__DATA SHOWN__.
--- Start ---

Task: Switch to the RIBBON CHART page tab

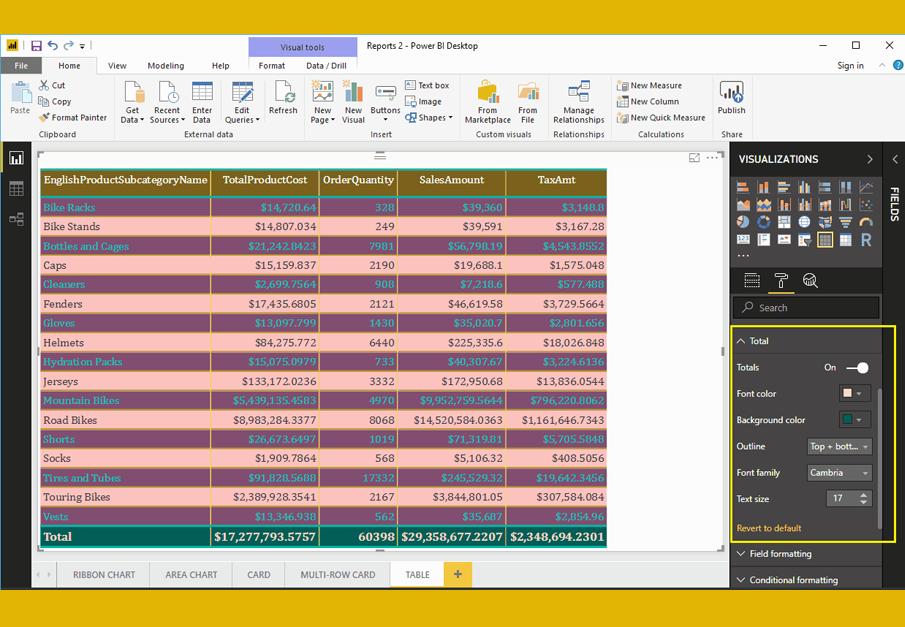Action: (x=104, y=575)
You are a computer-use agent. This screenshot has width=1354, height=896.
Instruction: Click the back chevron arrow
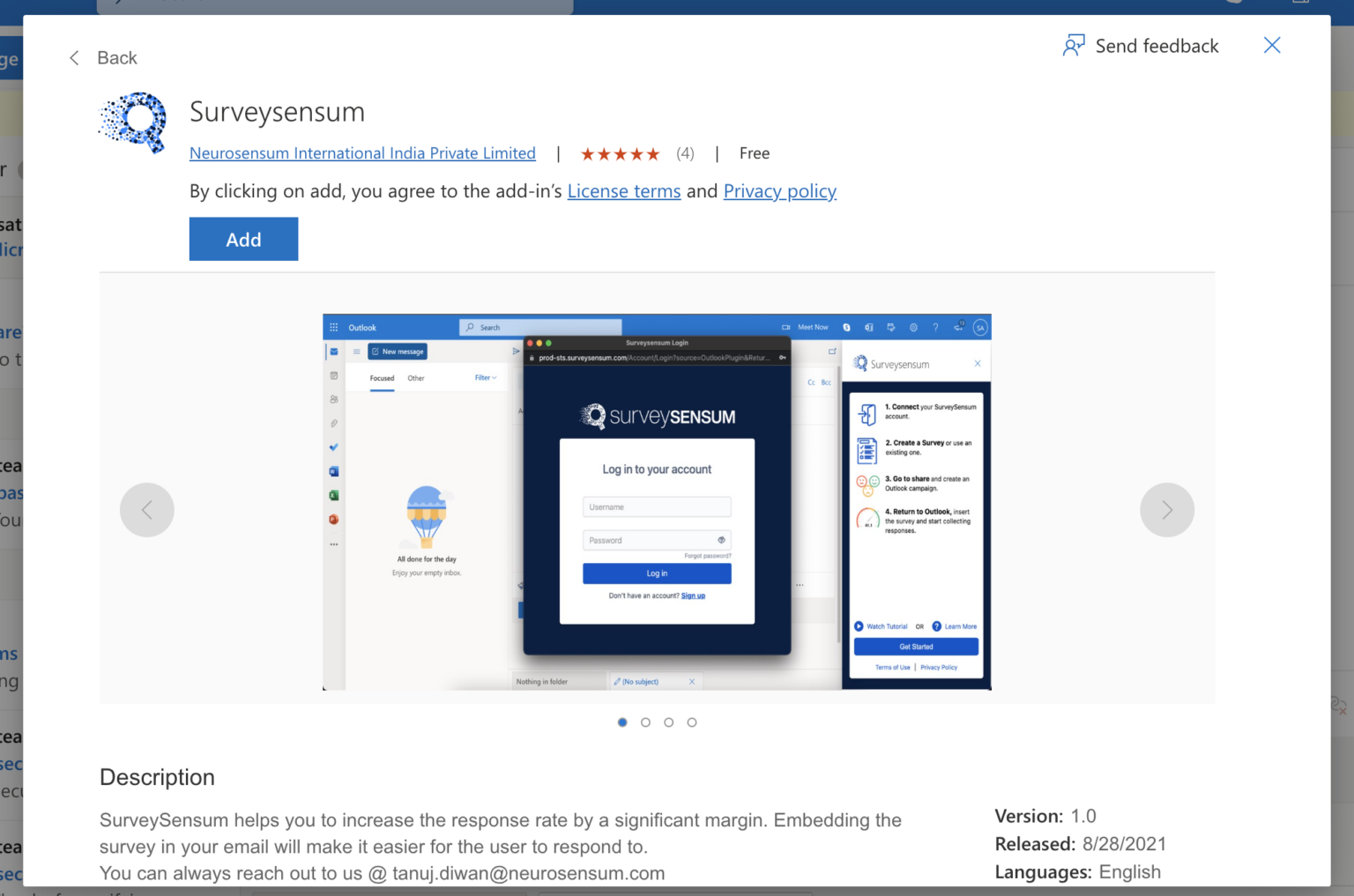point(74,57)
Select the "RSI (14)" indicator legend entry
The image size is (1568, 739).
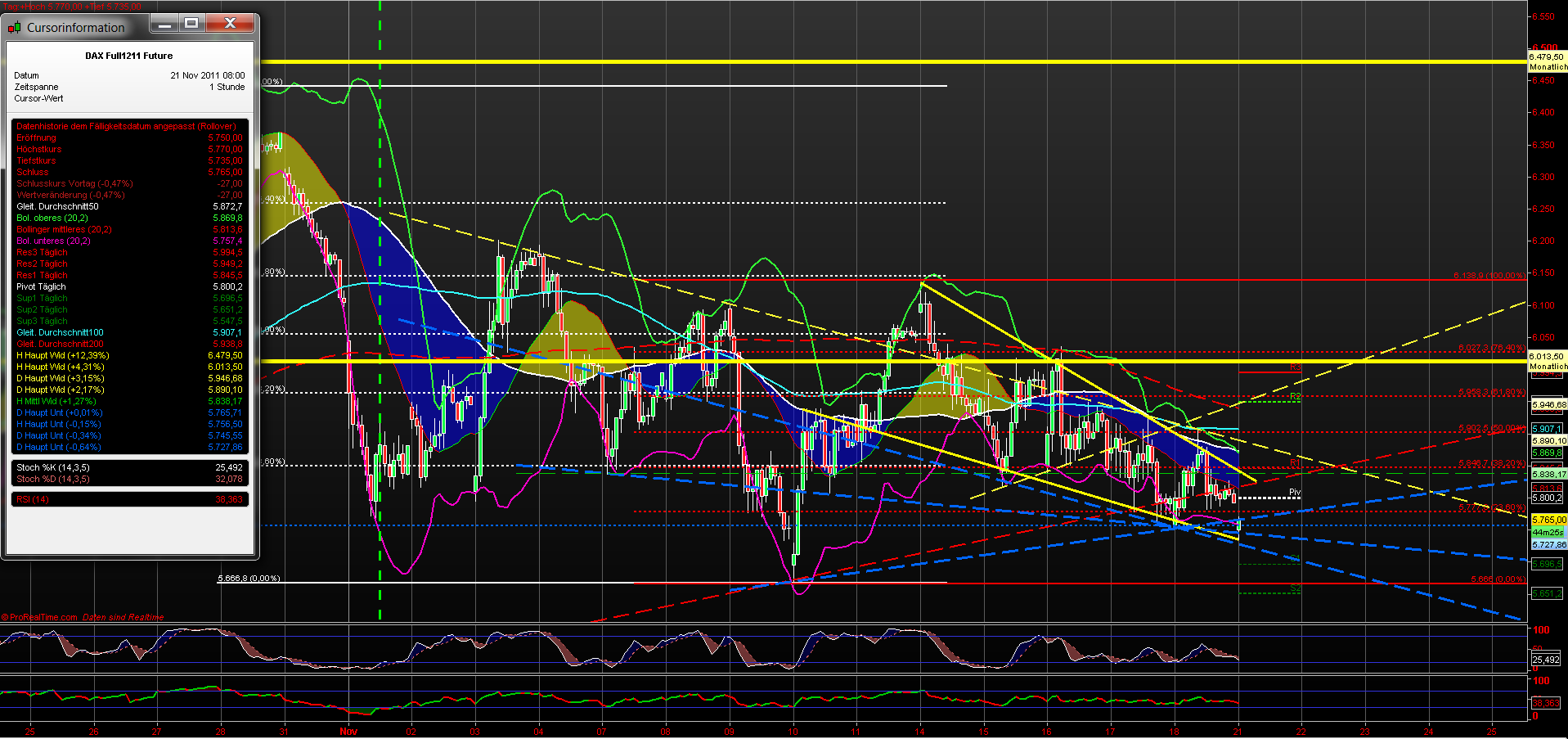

--- End ---

__EXERCISE INSTRUCTIONS__.
Please retype the text of every entry above word for word, leaving out the pictures.

__WORKED ANSWER__.
Task: Switch to the RIBBON CHART page tab

Action: (x=104, y=575)
You are a computer-use agent. This screenshot has width=1354, height=896.
Instruction: Click the back chevron arrow
point(74,57)
Select the "RSI (14)" indicator legend entry
The image size is (1568, 739).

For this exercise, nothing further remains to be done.